#### [Task goal]
Can you give the entries again from their start through the line containing "center [12, 282].", with "height" replaced by "vertical size", everything else unchanged, and the pictures left out?

═══ Provided entries

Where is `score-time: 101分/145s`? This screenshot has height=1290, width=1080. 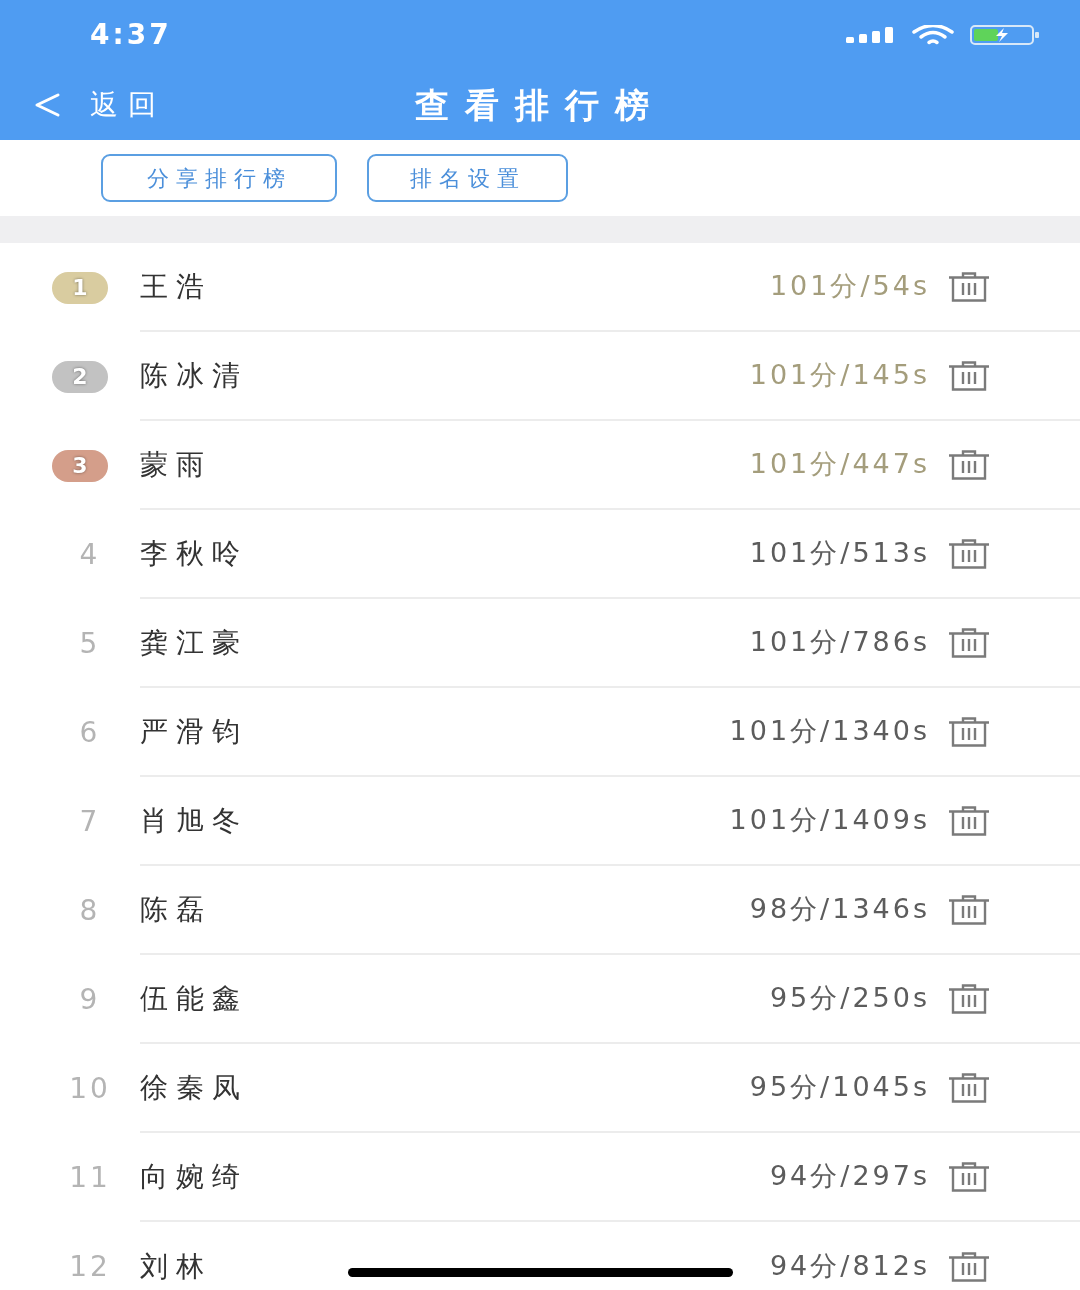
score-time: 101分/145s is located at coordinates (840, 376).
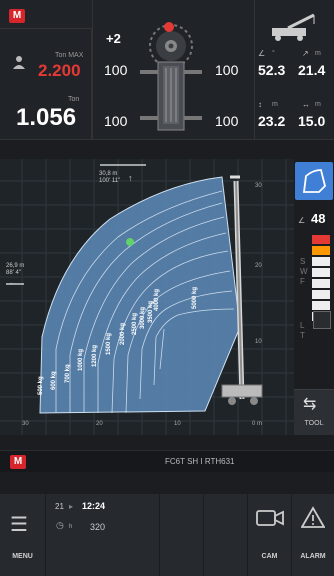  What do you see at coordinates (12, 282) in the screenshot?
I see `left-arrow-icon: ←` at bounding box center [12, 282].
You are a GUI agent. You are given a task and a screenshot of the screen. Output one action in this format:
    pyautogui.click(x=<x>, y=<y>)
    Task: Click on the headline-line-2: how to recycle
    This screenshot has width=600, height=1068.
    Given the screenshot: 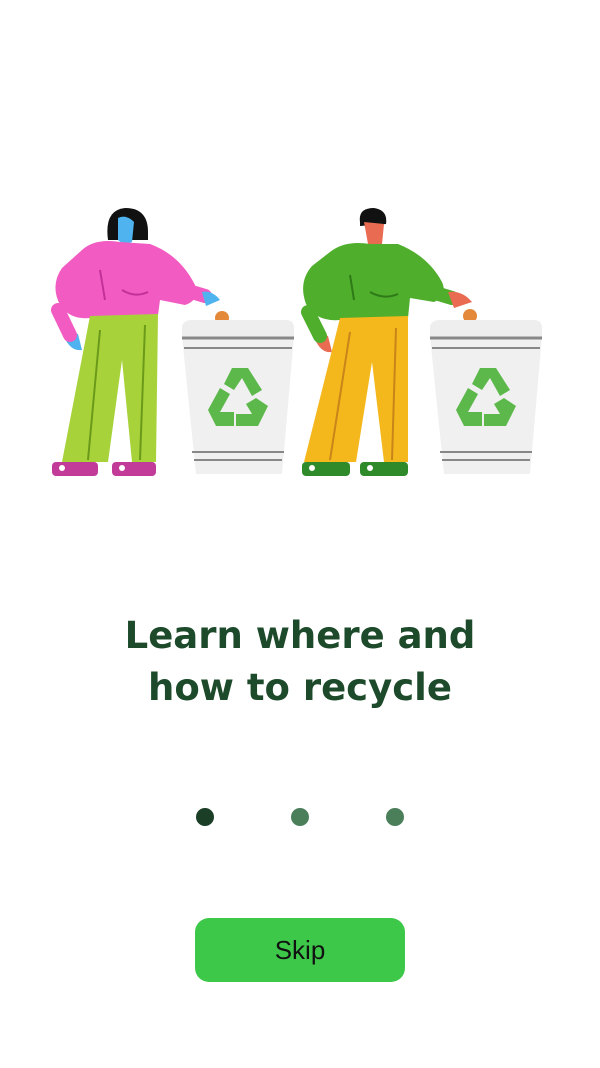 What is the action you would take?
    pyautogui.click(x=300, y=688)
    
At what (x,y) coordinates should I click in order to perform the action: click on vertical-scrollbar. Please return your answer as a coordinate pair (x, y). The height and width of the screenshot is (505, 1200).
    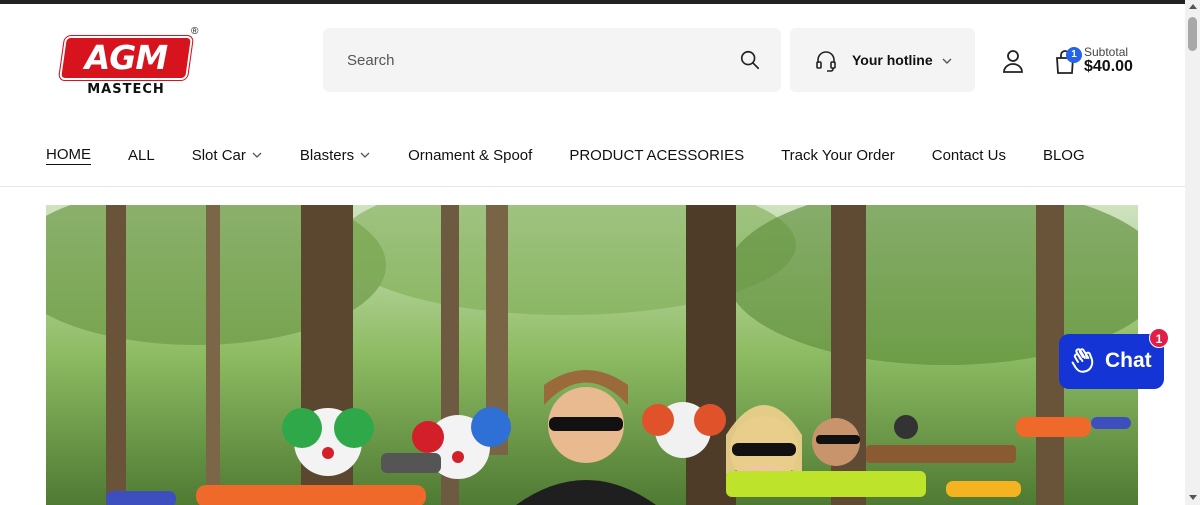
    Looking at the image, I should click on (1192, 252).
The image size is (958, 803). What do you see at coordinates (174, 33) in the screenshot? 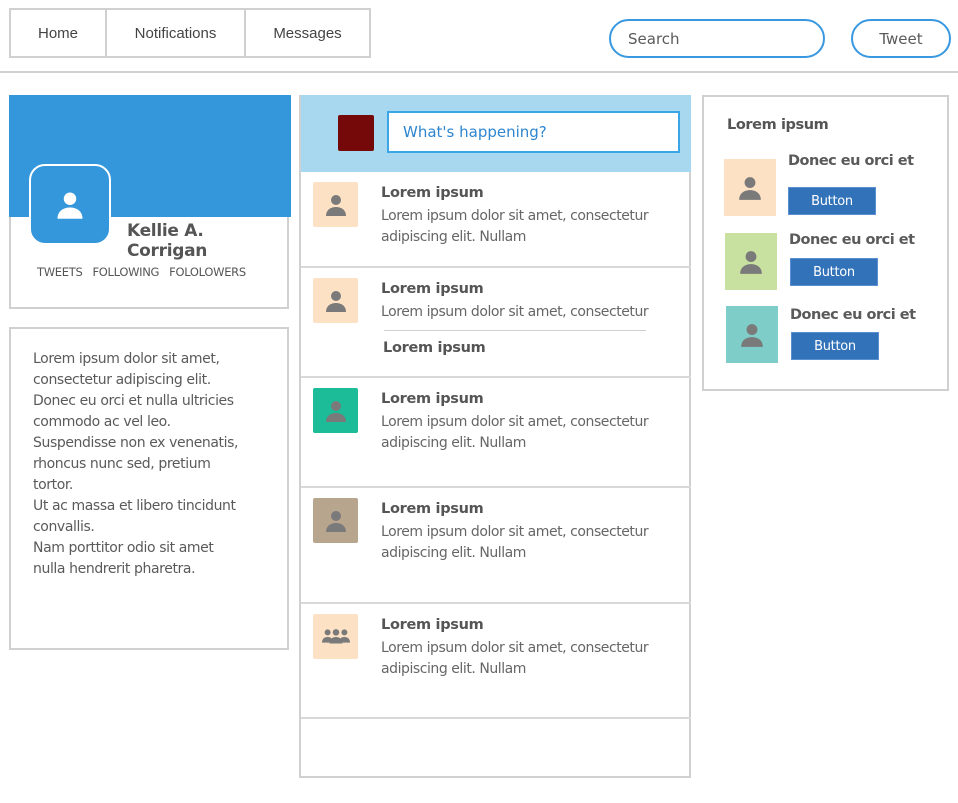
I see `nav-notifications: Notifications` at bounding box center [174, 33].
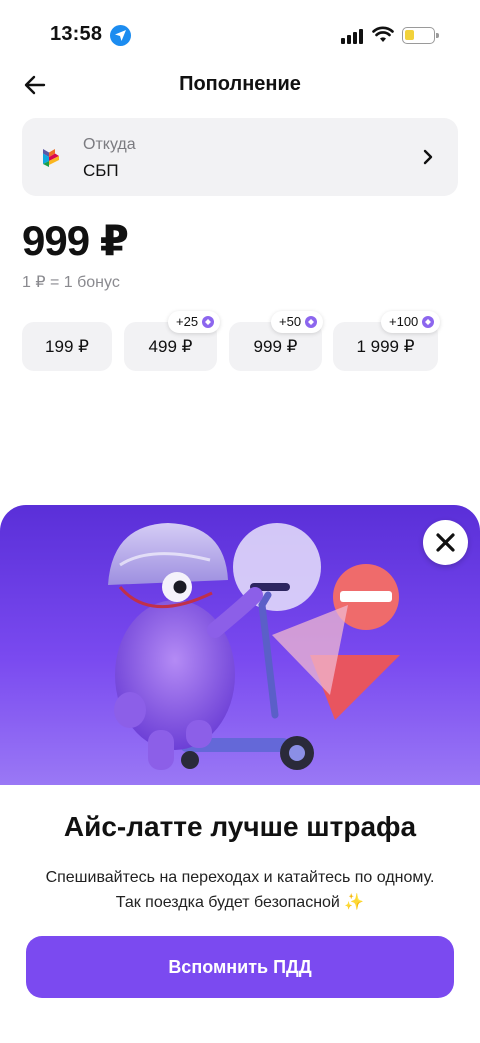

══════

#### [Expected output]
Where is `score-time: 101分/145s`? This screenshot has vertical size=1290, width=1080. 
score-time: 101分/145s is located at coordinates (840, 376).
  What do you see at coordinates (12, 282) in the screenshot?
I see `left-arrow-icon: ←` at bounding box center [12, 282].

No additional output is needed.